Data excerpts:
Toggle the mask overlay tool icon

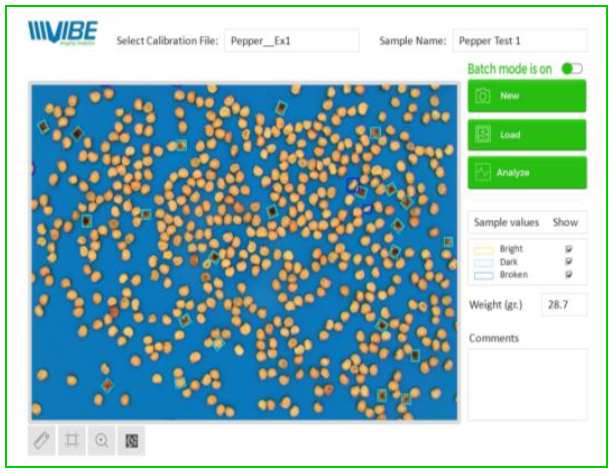click(130, 441)
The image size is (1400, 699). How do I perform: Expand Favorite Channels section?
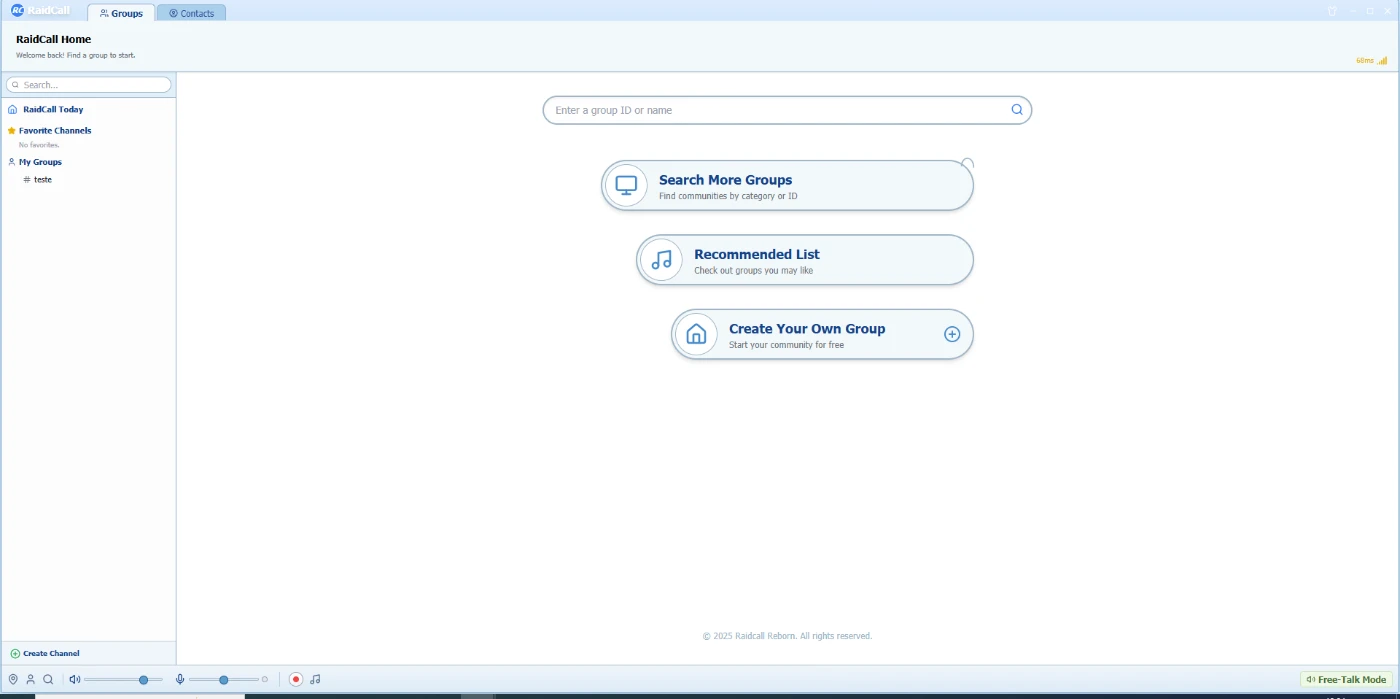click(54, 131)
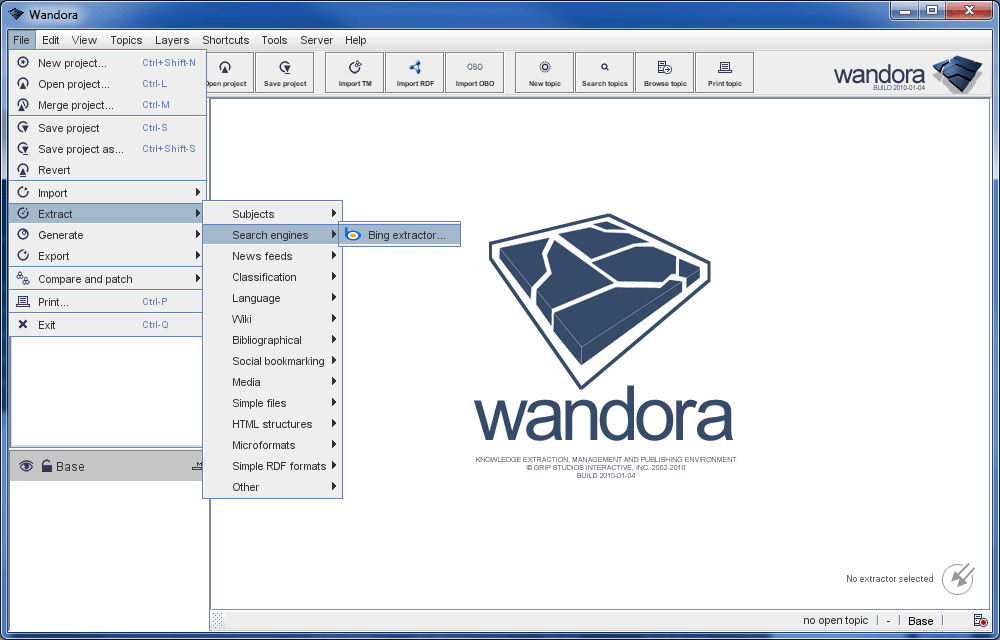Select Bing extractor from the submenu
1000x640 pixels.
tap(405, 235)
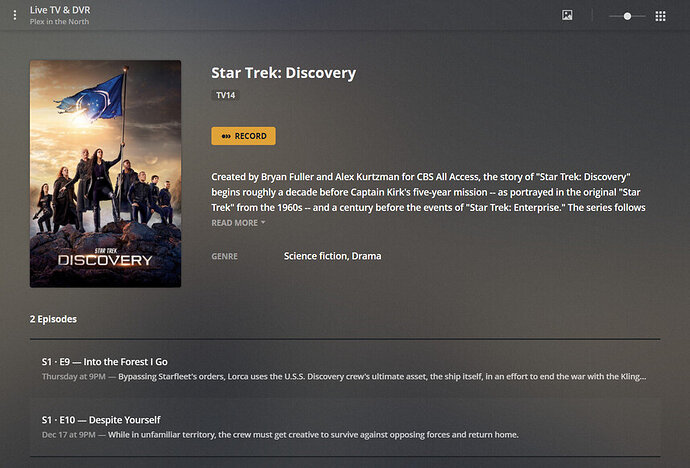Click the Live TV & DVR title
The width and height of the screenshot is (690, 468).
[x=60, y=10]
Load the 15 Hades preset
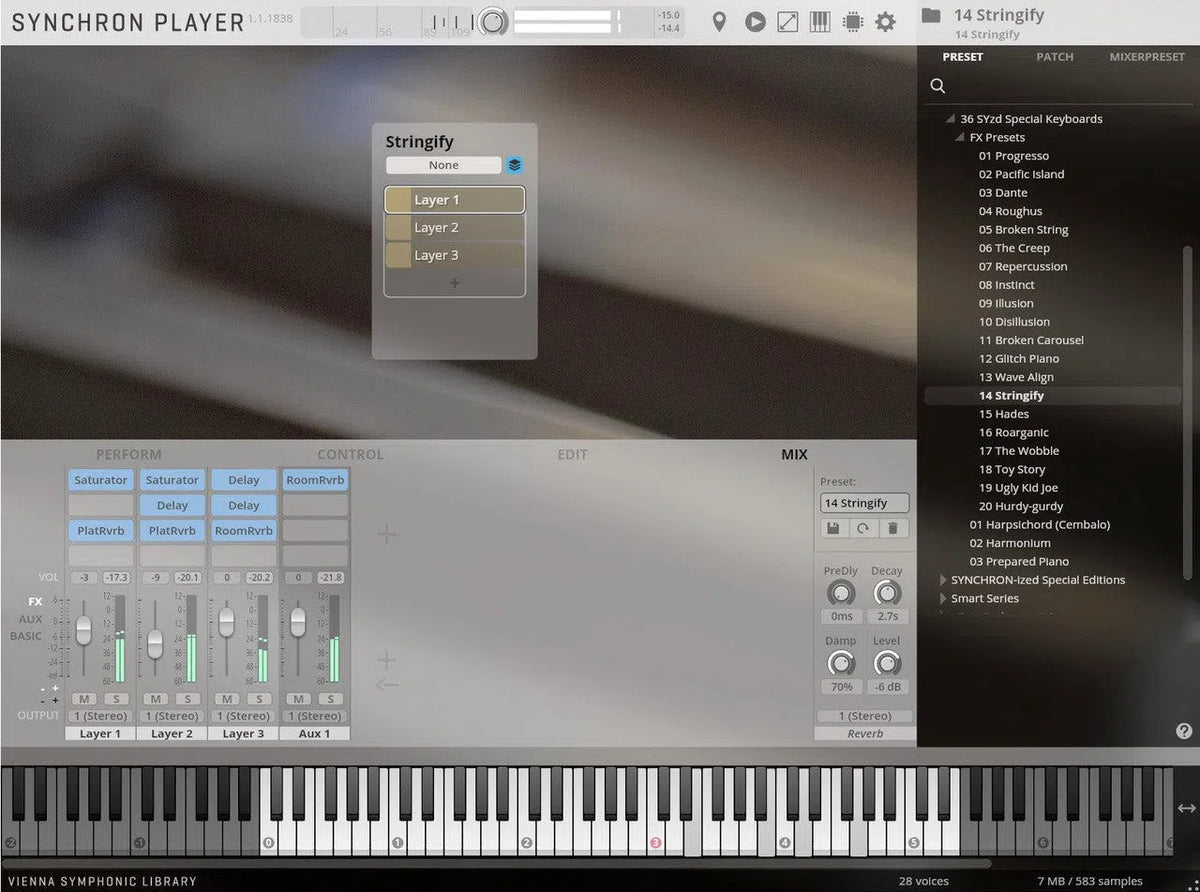1200x892 pixels. pos(1004,413)
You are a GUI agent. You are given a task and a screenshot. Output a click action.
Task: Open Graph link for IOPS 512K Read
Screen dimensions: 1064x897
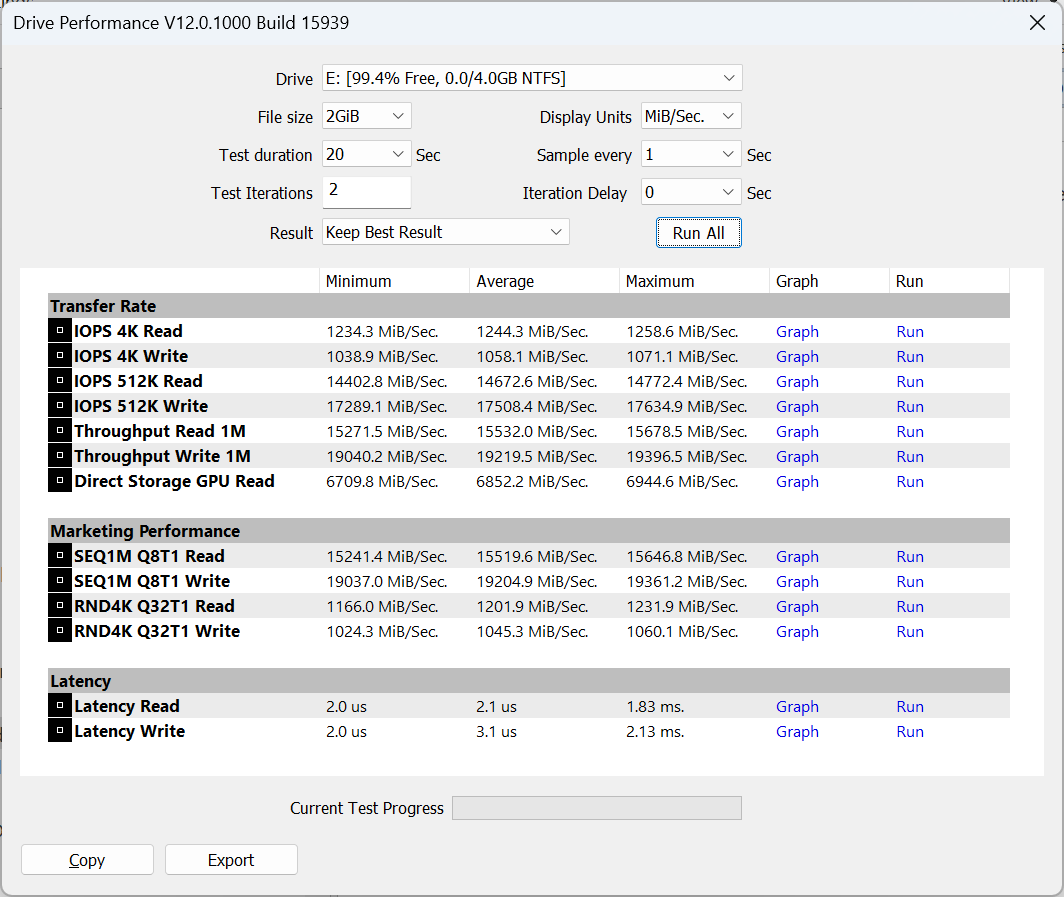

• ASSIGNMENT
All of the data above is to be repeated exactly, with the pictures left out.

• RESULT BELOW
Toggle the mask overlay tool icon

click(130, 441)
The image size is (1400, 699). How do I perform: Expand Favorite Channels section?
click(54, 131)
Select Bing extractor from the submenu
1000x640 pixels.
tap(405, 235)
Click the Live TV & DVR title
The width and height of the screenshot is (690, 468).
[x=60, y=10]
Load the 15 Hades preset
1200x892 pixels. pos(1004,413)
You are a GUI agent. You are given a task and a screenshot. Output a click action.
Task: Open Graph link for IOPS 512K Read
Screen dimensions: 1064x897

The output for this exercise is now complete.